## GIVEN RECORDS

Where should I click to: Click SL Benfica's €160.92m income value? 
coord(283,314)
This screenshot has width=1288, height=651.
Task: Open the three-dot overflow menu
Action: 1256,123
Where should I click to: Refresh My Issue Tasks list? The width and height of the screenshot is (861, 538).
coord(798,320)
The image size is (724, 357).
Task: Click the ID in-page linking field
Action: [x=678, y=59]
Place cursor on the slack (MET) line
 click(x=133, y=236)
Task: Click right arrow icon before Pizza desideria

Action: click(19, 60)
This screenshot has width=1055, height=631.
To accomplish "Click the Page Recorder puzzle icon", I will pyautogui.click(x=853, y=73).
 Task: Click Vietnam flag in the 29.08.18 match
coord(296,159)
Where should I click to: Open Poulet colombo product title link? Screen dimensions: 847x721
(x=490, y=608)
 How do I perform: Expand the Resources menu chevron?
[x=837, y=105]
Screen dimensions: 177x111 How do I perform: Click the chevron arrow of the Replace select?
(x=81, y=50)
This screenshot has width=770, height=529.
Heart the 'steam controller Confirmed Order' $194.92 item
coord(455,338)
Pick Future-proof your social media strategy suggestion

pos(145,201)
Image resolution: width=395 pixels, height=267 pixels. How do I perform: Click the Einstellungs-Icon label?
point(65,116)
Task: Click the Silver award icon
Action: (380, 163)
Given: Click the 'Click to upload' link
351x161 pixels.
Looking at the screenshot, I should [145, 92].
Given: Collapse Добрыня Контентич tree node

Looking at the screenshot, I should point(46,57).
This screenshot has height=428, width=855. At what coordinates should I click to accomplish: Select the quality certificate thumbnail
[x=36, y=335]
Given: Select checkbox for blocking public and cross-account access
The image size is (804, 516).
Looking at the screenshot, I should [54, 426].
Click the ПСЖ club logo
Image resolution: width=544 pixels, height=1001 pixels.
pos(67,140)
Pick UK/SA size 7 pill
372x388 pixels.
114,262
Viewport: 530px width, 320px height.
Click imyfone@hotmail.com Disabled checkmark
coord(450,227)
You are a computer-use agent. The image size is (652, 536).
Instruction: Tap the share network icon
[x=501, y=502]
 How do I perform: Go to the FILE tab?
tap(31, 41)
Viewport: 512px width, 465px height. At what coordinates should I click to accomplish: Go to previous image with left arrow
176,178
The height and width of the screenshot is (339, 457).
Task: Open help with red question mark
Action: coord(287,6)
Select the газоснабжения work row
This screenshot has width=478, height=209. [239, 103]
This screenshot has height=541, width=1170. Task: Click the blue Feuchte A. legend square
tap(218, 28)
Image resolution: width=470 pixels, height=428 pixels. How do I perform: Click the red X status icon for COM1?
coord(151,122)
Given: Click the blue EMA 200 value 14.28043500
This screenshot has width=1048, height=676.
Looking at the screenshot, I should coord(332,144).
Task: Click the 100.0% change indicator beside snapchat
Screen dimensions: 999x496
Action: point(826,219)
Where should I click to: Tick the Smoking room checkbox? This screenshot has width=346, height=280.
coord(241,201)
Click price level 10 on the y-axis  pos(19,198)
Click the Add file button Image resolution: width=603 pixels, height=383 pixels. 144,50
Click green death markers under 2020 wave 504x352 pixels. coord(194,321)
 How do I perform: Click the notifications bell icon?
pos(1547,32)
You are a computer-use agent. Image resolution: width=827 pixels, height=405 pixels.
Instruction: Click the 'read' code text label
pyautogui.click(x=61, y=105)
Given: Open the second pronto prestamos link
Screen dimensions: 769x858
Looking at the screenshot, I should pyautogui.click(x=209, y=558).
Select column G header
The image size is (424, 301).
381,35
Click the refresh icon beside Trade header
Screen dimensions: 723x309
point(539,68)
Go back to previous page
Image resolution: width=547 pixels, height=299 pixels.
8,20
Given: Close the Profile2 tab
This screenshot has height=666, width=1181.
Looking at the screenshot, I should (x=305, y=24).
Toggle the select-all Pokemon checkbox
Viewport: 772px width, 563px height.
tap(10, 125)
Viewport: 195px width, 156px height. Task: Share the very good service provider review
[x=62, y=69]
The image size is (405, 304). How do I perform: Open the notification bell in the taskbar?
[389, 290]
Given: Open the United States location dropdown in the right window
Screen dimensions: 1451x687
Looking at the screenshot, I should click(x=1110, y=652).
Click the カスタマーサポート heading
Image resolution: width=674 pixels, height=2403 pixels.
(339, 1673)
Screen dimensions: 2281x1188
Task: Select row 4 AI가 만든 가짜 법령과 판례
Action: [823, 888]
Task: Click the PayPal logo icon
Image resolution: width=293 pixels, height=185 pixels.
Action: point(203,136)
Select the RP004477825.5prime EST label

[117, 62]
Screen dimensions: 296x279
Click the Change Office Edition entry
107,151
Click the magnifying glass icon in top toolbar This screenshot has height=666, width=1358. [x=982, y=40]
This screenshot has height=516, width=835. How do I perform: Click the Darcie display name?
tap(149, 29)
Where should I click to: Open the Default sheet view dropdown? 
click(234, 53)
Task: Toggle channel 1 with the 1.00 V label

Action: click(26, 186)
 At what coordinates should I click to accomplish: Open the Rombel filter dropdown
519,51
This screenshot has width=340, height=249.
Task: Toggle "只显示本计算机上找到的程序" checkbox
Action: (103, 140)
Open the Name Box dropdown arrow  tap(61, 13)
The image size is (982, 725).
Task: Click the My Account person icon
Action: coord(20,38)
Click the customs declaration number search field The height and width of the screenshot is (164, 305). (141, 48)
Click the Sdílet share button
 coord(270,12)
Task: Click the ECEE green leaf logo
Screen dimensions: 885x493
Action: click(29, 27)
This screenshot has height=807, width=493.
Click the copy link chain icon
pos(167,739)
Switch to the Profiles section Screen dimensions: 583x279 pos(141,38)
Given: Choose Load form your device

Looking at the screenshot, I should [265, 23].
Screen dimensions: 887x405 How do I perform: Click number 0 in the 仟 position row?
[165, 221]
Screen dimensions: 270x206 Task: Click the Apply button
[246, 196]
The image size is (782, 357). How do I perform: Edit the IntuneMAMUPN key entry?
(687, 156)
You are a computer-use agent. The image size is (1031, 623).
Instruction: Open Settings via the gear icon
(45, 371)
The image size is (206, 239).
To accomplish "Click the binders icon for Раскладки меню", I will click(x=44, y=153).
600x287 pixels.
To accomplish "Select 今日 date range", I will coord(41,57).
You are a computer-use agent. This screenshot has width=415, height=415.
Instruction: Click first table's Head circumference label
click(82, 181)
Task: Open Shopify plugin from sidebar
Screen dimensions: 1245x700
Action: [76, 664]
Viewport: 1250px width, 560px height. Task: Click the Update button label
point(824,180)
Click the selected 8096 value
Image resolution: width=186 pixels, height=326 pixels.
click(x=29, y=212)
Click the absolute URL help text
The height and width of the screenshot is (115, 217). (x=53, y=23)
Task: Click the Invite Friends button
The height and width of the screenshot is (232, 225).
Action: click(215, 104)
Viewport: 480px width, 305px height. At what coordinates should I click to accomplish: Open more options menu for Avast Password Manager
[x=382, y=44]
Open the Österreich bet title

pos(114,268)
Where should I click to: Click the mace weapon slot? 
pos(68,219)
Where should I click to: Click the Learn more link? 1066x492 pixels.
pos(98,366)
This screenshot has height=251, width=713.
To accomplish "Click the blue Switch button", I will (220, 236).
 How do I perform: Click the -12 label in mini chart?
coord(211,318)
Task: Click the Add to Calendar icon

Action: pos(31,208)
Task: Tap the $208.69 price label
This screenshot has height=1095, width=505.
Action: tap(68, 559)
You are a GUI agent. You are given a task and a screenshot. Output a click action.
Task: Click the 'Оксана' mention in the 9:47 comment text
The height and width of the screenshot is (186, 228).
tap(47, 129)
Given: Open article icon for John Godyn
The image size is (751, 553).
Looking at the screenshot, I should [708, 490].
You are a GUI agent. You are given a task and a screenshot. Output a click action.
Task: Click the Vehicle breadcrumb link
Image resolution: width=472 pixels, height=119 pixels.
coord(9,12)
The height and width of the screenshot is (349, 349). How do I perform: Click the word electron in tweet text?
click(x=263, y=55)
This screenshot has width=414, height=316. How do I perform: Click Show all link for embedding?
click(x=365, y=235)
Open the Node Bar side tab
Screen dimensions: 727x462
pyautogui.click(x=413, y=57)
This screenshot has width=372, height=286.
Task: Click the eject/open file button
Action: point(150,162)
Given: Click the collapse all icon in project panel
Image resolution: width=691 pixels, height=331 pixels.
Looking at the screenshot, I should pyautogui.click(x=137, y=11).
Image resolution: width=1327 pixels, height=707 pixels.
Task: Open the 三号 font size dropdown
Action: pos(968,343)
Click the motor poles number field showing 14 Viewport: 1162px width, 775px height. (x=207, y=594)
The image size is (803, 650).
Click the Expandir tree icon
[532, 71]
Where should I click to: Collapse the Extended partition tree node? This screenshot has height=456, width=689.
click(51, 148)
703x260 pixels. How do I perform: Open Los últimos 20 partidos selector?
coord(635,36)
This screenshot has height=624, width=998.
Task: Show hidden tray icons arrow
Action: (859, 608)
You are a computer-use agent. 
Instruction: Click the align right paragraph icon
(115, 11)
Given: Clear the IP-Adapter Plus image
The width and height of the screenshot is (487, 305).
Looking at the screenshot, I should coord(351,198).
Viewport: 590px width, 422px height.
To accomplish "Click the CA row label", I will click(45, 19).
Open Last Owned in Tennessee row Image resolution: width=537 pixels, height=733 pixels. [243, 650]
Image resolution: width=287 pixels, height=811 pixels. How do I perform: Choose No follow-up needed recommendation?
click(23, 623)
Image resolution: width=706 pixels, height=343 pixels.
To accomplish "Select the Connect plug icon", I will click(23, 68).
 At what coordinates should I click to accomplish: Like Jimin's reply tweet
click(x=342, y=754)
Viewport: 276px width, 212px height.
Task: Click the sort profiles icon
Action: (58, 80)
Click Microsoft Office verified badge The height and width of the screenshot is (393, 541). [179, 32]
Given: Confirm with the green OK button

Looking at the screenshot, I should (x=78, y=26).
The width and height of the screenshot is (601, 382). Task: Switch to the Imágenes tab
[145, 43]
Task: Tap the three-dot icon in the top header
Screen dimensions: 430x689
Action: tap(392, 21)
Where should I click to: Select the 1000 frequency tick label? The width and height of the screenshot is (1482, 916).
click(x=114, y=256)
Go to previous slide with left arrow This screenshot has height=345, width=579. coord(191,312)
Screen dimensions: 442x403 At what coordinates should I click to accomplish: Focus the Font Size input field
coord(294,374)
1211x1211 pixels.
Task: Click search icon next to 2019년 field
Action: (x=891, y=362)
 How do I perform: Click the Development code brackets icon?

## WORK ORDER
Reproduce, word for word and in full, only the lines above that start at the line with "Click the copy link chain icon" and run through the line with "Click the selected 8096 value", both ends included.

## OUTPUT FOR THIS EXERCISE
Click the copy link chain icon
pos(167,739)
Switch to the Profiles section Screen dimensions: 583x279 pos(141,38)
Given: Choose Load form your device

Looking at the screenshot, I should [265, 23].
Screen dimensions: 887x405 How do I perform: Click number 0 in the 仟 position row?
[165, 221]
Screen dimensions: 270x206 Task: Click the Apply button
[246, 196]
The image size is (782, 357). How do I perform: Edit the IntuneMAMUPN key entry?
(687, 156)
You are a computer-use agent. The image size is (1031, 623).
Instruction: Open Settings via the gear icon
(45, 371)
The image size is (206, 239).
To accomplish "Click the binders icon for Раскладки меню", I will click(x=44, y=153).
600x287 pixels.
To accomplish "Select 今日 date range", I will coord(41,57).
You are a computer-use agent. This screenshot has width=415, height=415.
Instruction: Click first table's Head circumference label
click(82, 181)
Task: Open Shopify plugin from sidebar
Screen dimensions: 1245x700
Action: [76, 664]
Viewport: 1250px width, 560px height. Task: Click the Update button label
point(824,180)
Click the selected 8096 value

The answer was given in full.